#### Provided records ####

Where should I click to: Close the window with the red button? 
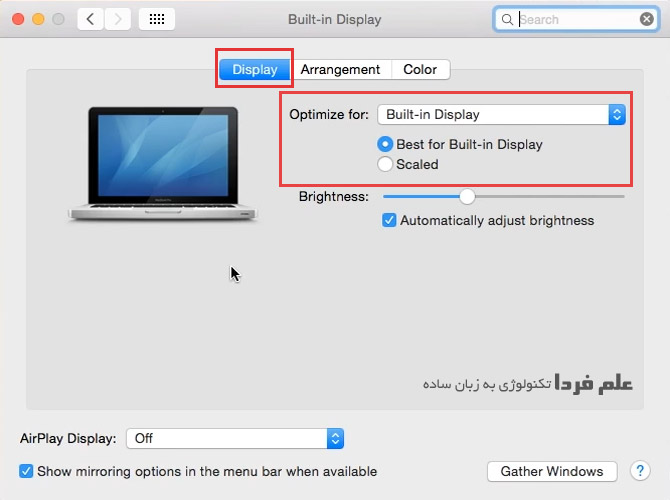point(18,19)
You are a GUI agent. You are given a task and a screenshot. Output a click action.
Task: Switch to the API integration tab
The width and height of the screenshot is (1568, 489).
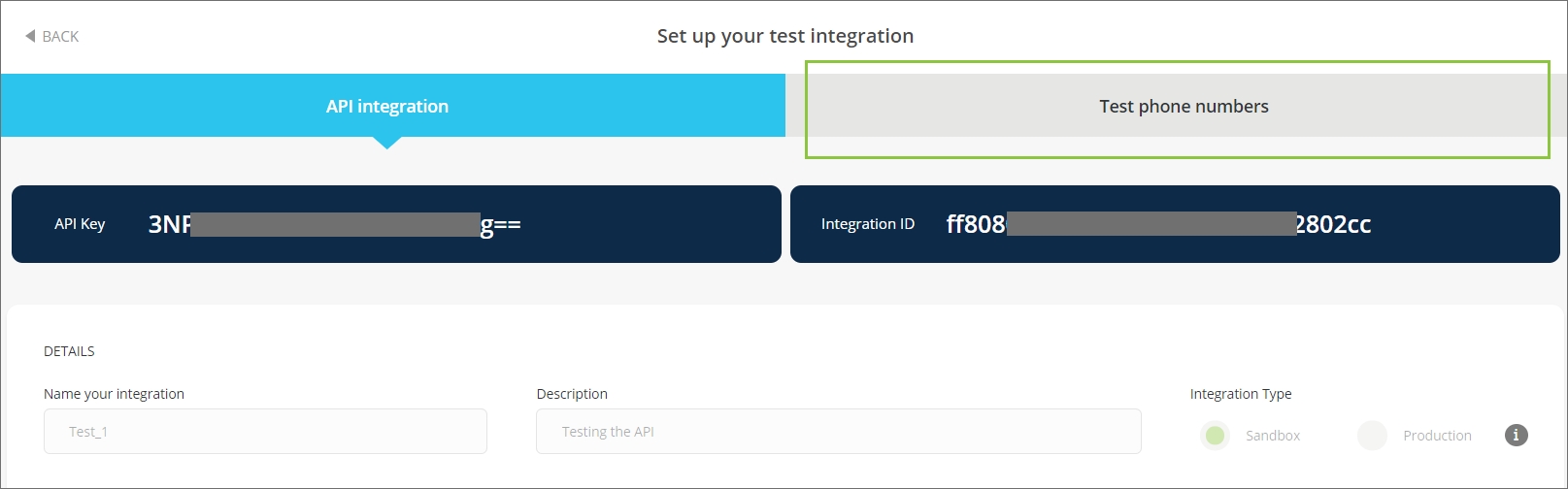click(x=387, y=106)
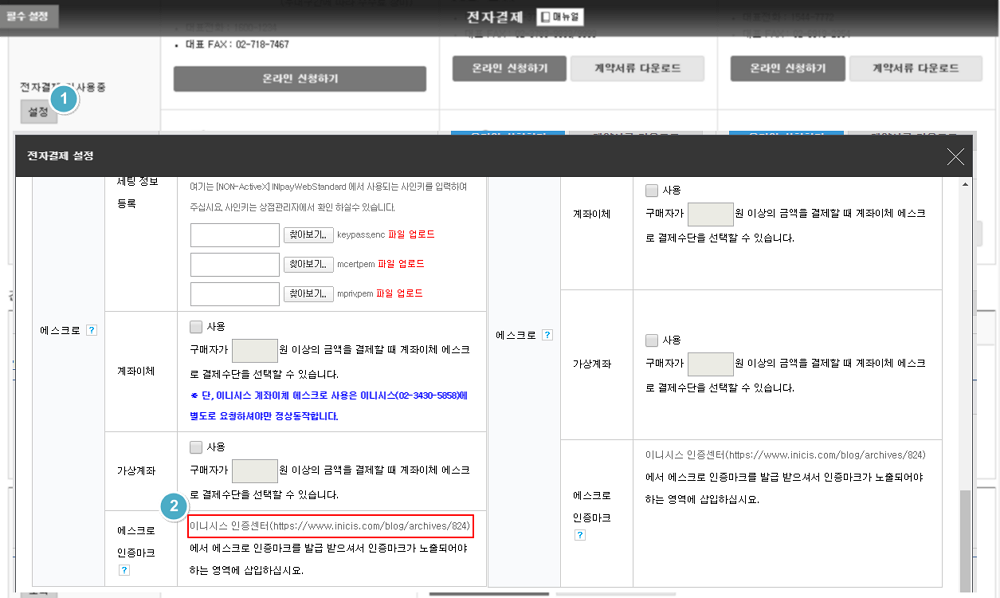
Task: Open the 매뉴얼 manual icon in header
Action: coord(562,17)
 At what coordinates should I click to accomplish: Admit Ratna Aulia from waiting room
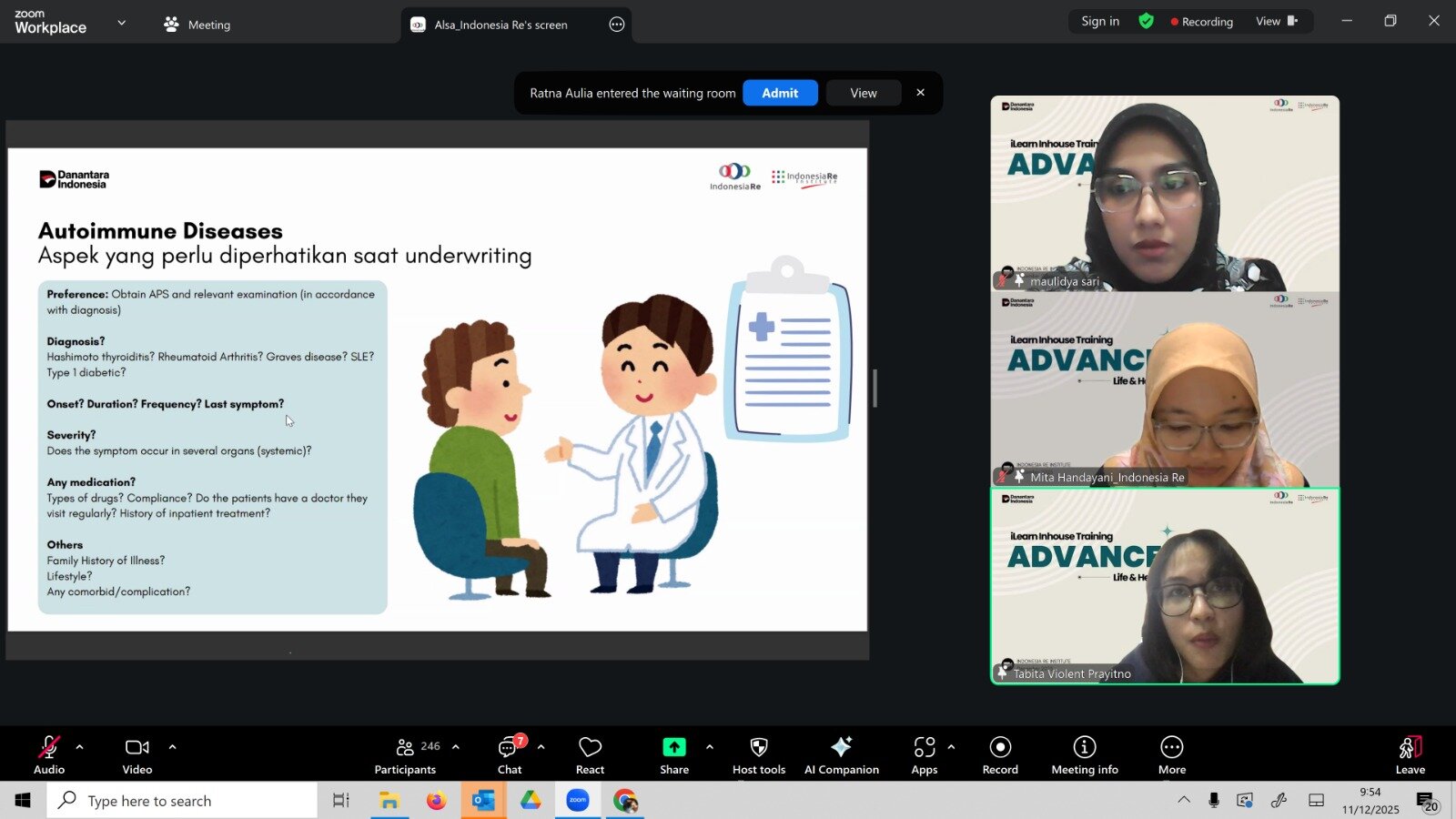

####

__What the task asks__: Write out exactly the lines that run from the one containing "You are a GUI" to the last line of the entries above, both ends kept, pictures left out.

__The completed task__:
You are a GUI agent. You are given a task and a screenshot. Output a click action.
Task: Switch to the API integration tab
The width and height of the screenshot is (1568, 489).
click(x=387, y=106)
Task: Open the 매뉴얼 manual icon in header
Action: coord(562,17)
 At what coordinates should I click to accomplish: Admit Ratna Aulia from waiting room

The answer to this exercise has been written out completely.